Given that none of the factors to be considered in determining the existence of a duty support the creation of one and that Plaintiffs have cited no case in which a duty was imposed to reasonably investigate facts before contacting detectives, we find that the moving Defendants owed no tort duty to Plaintiffs. In the absence of a duty, Plaintiffs cannot maintain a claim for negligence, and Count XIV is dismissed.

Dragonetti Act

The Dragonetti Act is a codification of the common law tort of wrongful use of civil proceedings. Ciolli v. Iravani, 625 F. Supp. 2d 276, 293 (E.D. Pa. 2009). It allows suit to be brought against a "person who takes part in the procurement, initiation or continuation of civil proceedings" if the person acts "in a grossly negligent manner or without probable cause and primarily for a purpose other than that of securing . . . adjudication of the claim." 42 Pa. Cons. Stat. Ann. § 8351(a)(1). In order to state a claim for a violation of the Dragonetti Act, a plaintiff must also demonstrate that the proceedings brought against him were terminated in his favor. Id. § 8351(a)(2). Finally, an improper purpose can be inferred if the action is filed without probable cause, and the initiation of a civil suit to force an unrelated settlement is an oft-cited example of an improper purpose. Ciolli, 625 F. Supp. 2d at 295.
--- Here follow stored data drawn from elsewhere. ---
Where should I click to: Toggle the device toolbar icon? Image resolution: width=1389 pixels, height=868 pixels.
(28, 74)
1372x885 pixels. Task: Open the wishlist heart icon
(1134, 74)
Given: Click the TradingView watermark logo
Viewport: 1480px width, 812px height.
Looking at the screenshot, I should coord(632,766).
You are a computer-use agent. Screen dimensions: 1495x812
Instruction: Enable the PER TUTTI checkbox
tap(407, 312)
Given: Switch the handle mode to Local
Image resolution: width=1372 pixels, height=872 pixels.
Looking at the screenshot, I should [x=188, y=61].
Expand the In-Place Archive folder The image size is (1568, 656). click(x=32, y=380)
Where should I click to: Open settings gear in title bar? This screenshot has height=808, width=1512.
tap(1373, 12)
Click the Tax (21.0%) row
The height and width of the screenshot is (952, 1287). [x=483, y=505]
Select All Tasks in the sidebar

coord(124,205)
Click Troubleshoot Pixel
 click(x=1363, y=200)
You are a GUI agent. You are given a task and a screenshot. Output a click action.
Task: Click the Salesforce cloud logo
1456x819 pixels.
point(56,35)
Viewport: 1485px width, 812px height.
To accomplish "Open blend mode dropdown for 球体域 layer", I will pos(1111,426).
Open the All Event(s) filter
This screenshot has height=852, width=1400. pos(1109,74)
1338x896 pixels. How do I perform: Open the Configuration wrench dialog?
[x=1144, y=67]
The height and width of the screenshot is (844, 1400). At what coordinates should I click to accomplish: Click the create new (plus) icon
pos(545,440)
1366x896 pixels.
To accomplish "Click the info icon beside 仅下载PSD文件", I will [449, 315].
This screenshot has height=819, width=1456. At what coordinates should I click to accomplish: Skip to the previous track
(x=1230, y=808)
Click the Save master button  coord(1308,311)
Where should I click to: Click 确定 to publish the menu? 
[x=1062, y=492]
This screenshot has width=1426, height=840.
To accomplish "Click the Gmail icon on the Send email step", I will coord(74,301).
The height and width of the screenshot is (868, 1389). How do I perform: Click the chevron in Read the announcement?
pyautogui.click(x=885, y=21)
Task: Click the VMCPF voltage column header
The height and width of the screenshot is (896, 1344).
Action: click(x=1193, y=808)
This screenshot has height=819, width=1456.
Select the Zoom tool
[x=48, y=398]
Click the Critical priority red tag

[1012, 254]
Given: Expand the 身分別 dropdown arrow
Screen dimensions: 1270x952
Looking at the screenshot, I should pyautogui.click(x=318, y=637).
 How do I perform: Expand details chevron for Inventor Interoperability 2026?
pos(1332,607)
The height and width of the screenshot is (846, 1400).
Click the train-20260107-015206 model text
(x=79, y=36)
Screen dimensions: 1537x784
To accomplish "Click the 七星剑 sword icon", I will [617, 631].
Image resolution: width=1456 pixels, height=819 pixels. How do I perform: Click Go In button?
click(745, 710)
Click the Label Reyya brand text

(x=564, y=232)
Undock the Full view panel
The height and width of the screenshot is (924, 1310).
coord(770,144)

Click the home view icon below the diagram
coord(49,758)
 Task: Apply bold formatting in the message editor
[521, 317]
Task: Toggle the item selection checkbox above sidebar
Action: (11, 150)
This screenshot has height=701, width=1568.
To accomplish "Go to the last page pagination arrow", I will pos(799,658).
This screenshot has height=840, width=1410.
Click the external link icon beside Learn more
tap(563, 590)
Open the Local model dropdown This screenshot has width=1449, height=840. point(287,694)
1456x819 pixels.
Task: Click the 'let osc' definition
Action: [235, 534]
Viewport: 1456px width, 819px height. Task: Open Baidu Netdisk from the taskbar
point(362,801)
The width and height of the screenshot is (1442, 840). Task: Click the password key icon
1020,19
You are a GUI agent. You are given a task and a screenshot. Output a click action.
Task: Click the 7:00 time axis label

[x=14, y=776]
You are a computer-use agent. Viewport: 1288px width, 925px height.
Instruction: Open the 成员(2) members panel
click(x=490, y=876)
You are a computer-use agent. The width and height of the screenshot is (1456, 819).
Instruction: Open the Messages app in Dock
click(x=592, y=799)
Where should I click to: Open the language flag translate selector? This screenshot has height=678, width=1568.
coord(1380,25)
For similar reasons as Plaintiffs have stated a claim for malicious prosecution, they have also stated a claim for a violation of the Dragonetti Act against all of the moving Defendants other than Defendant Jonas. Plaintiffs have alleged that Defendants acted to procure Plaintiff's prosecution, that this was done without probable cause, and that it was done for the purpose of forcing a settlement in an unrelated case. In addition, although Defendants Eastburn & Gray, Leopold-Leventhal, and Jonas assert otherwise, the prior criminal proceeding was terminated in Plaintiff's favor. The focus is not on the result of a preliminary ex parte hearing, but the ultimate outcome of the case. As the case was terminated in Plaintiff's favor, he is eligible to bring a claim under the Dragonetti Act. Other than as to Defendant Jonas, therefore, Defendants' Motion to Dismiss is denied as to Count XV.

Conclusion

Plaintiffs have failed to state a claim against Defendant Jonas on any of the claims in their Amended Complaint, and all claims against him shall be dismissed. As to the remaining Defendants, Plaintiffs have adequately stated a claim for malicious prosecution, and we will decline to dismiss Counts III and IV. Plaintiffs have not, however, stated a claim for abuse of process because there is no allegation that Defendants perverted the process after the charges were filed, and Counts VI and VII will be dismissed. As Plaintiffs' claims for malicious prosecution have not been dismissed, we will also decline to dismiss Count IX for civil conspiracy. Counts X and XIII for defamation and commercial disparagement will be dismissed as to all moving Defendants both because the statute of limitations has run on these claims and because Plaintiffs have not pled that they were injured by the statements themselves. Count XIV, which is brought for negligence, will also be dismissed in its entirety as Plaintiffs have failed to state a cognizable duty. Finally, Plaintiffs have stated a claim for violation of the Dragonetti Act, and Count XV will not be dismissed.